(Quelques lignes)
# # # # #

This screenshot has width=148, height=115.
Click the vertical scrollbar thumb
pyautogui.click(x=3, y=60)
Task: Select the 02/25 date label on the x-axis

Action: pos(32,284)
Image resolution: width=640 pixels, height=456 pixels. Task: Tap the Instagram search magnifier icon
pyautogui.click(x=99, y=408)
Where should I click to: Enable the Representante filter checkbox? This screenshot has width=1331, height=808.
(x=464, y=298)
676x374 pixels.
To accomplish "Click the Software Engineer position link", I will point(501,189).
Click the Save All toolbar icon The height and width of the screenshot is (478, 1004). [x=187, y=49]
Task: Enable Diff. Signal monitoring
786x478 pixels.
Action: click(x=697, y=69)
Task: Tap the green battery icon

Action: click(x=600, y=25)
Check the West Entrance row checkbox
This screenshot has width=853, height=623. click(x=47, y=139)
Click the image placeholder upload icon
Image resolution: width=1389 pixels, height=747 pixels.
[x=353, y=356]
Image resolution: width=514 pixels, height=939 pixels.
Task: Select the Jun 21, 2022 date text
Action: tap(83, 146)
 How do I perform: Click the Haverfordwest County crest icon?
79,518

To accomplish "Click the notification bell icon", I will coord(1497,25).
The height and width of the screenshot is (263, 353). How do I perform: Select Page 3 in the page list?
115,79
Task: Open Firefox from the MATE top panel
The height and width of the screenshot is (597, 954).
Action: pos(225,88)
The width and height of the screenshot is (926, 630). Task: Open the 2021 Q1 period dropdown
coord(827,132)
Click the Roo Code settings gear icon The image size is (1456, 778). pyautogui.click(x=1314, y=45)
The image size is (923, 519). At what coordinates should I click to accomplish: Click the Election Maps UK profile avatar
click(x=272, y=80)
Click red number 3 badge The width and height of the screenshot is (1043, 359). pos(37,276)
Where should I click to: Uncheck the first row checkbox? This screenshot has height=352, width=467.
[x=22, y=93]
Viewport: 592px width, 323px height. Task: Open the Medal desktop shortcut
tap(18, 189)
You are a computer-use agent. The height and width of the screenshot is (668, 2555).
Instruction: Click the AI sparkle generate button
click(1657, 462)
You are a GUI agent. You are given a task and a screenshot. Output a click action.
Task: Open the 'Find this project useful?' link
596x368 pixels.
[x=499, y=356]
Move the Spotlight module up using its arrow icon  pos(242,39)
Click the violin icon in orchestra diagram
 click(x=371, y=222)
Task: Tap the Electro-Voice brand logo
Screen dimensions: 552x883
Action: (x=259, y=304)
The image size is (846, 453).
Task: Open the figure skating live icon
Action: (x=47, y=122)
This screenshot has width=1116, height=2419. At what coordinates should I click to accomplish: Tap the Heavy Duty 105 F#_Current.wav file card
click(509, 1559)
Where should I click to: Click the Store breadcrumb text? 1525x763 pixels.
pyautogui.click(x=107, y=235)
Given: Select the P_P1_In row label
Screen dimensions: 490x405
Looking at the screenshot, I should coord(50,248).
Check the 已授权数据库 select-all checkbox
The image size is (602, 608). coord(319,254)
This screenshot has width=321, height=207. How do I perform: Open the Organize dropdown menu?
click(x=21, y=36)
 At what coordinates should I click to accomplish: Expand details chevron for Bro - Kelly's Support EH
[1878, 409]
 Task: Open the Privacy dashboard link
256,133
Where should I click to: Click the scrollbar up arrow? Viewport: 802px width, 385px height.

# # # # #

Recopiez l'ensemble des lignes ci-dessus en remplaçant « checkbox » par « check box » partout, sans rien modifier d'autre.

This screenshot has width=148, height=115.
Click the vertical scrollbar thumb
pyautogui.click(x=3, y=60)
Task: Select the 02/25 date label on the x-axis

Action: pos(32,284)
Image resolution: width=640 pixels, height=456 pixels. Task: Tap the Instagram search magnifier icon
pyautogui.click(x=99, y=408)
Where should I click to: Enable the Representante filter check box? This screenshot has width=1331, height=808.
(x=464, y=298)
676x374 pixels.
To accomplish "Click the Software Engineer position link", I will point(501,189).
Click the Save All toolbar icon The height and width of the screenshot is (478, 1004). [x=187, y=49]
Task: Enable Diff. Signal monitoring
786x478 pixels.
Action: click(x=697, y=69)
Task: Tap the green battery icon

Action: click(x=600, y=25)
Check the West Entrance row check box
This screenshot has width=853, height=623. click(x=47, y=139)
Click the image placeholder upload icon
Image resolution: width=1389 pixels, height=747 pixels.
[x=353, y=356]
Image resolution: width=514 pixels, height=939 pixels.
Task: Select the Jun 21, 2022 date text
Action: tap(83, 146)
 How do I perform: Click the Haverfordwest County crest icon?
79,518

To accomplish "Click the notification bell icon", I will coord(1497,25).
The height and width of the screenshot is (263, 353). How do I perform: Select Page 3 in the page list?
115,79
Task: Open Firefox from the MATE top panel
The height and width of the screenshot is (597, 954).
Action: pos(225,88)
The width and height of the screenshot is (926, 630). Task: Open the 2021 Q1 period dropdown
coord(827,132)
Click the Roo Code settings gear icon The image size is (1456, 778). pyautogui.click(x=1314, y=45)
The image size is (923, 519). At what coordinates should I click to accomplish: Click the Election Maps UK profile avatar
click(x=272, y=80)
Click red number 3 badge The width and height of the screenshot is (1043, 359). pos(37,276)
Where should I click to: Uncheck the first row check box? This screenshot has height=352, width=467.
[x=22, y=93]
Viewport: 592px width, 323px height. Task: Open the Medal desktop shortcut
tap(18, 189)
You are a computer-use agent. The height and width of the screenshot is (668, 2555).
Instruction: Click the AI sparkle generate button
click(1657, 462)
You are a GUI agent. You are given a task and a screenshot. Output a click action.
Task: Open the 'Find this project useful?' link
596x368 pixels.
[x=499, y=356]
Move the Spotlight module up using its arrow icon  pos(242,39)
Click the violin icon in orchestra diagram
 click(x=371, y=222)
Task: Tap the Electro-Voice brand logo
Screen dimensions: 552x883
Action: (x=259, y=304)
The image size is (846, 453).
Task: Open the figure skating live icon
Action: (x=47, y=122)
This screenshot has width=1116, height=2419. At what coordinates should I click to accomplish: Tap the Heavy Duty 105 F#_Current.wav file card
click(509, 1559)
Where should I click to: Click the Store breadcrumb text? 1525x763 pixels.
pyautogui.click(x=107, y=235)
Given: Select the P_P1_In row label
Screen dimensions: 490x405
Looking at the screenshot, I should coord(50,248).
Check the 已授权数据库 select-all check box
The image size is (602, 608). coord(319,254)
This screenshot has width=321, height=207. How do I perform: Open the Organize dropdown menu?
click(x=21, y=36)
 At what coordinates should I click to accomplish: Expand details chevron for Bro - Kelly's Support EH
[1878, 409]
 Task: Open the Privacy dashboard link
256,133
Where should I click to: Click the scrollbar up arrow? Viewport: 802px width, 385px height.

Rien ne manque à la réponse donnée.